Desde el gráfico de la derecha, se observan los 2 clusters generados. Se observa que la clase verde (de la izquierda), se clusteriza correctamente (cluster gris de la derecha), sin embargo, los clusters azules y grises (del gráfico de la izquierda), se clusteriza como 1 solo. Sin embargo, al observar el cluster verde de la derecha, se observa que tiene sentido, ya que las clases azules y grises (de la izquierda) se encuentran cercanas, por lo que podrían interpretarse como 1 solo cluster. Cabe destacar qeu esto último sería un buen enfoque siempre y cuando no se supieran los clusters reales, que para este caso, si se saben que son 3.

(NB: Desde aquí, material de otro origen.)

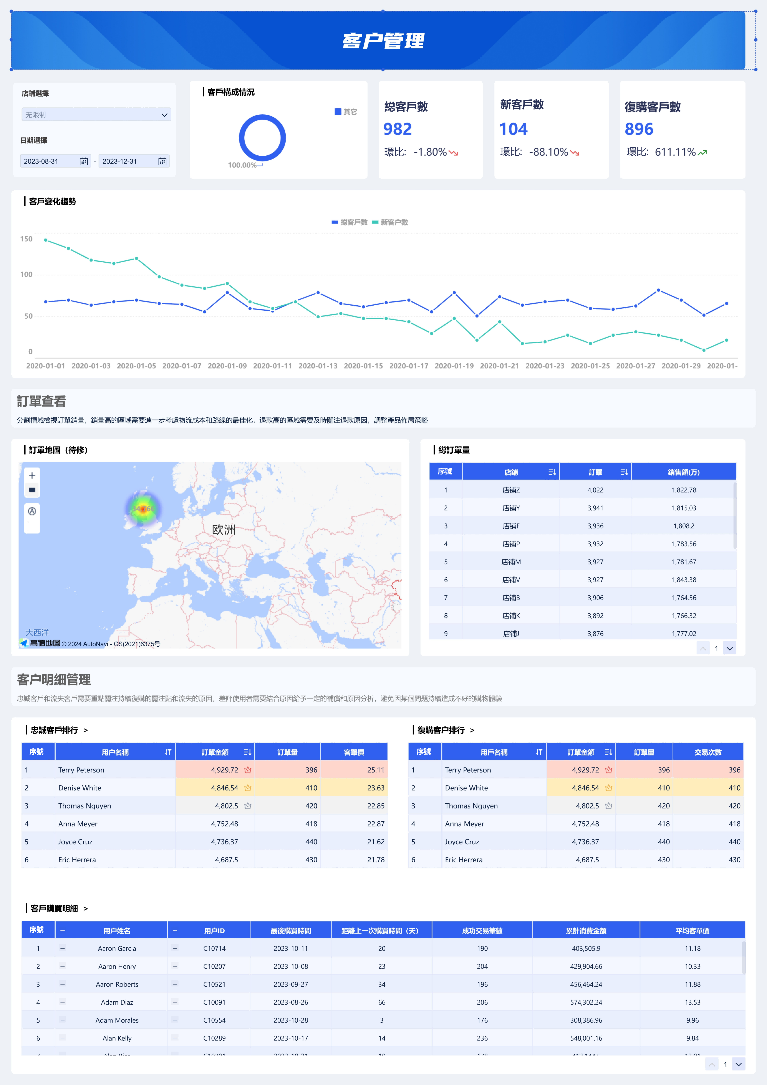Screen dimensions: 767x1085
Task: Zoom out on the order map
Action: tap(32, 490)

# Probando con N° de clusters real

In [13]:
# GMM with 3 clusters

# load data
data = df.iloc[:, 0:4]

# GMM configuration
K = 3; 

# Getting GMM
gmm = GaussianMixture(n_components = K, covariance_type = "full")
gmm.fit(data)

# Getting predictions of data
gmm_predictions = gmm.predict(data); 

In [14]:
# Reduced dimensionality space, use this to visualize your results
data_reduced = PCA(n_components=2).fit_transform(data)
fig, ax = plt.subplots(1, 2, figsize=(8, 3), tight_layout = True)
ax[0].scatter(data_reduced[:, 0], data_reduced[:, 1], c=label, cmap=plt.cm.Accent);
ax[1].scatter(data_reduced[:, 0], data_reduced[:, 1], c=gmm_predictions, cmap=plt.cm.Accent);

ax[0].set_title("Data labeled with real class")
ax[1].set_title("Data labeled with gmm cluster")

for i in range(2):
    ax[i].set_xlabel("PC 1")
    ax[i].set_ylabel("PC 2")

<IPython.core.display.Javascript object>

Se observa que si bien se le asignó como prior el número de clusters, se tiene que GMM encuentra correctamente los clusters, clusterizando correctamente cada clase. 

Cabe destacar tambien, que GMM encuentra los parámetros de cada cluster, sin embargo, en ningún momento define a que clase corresponde.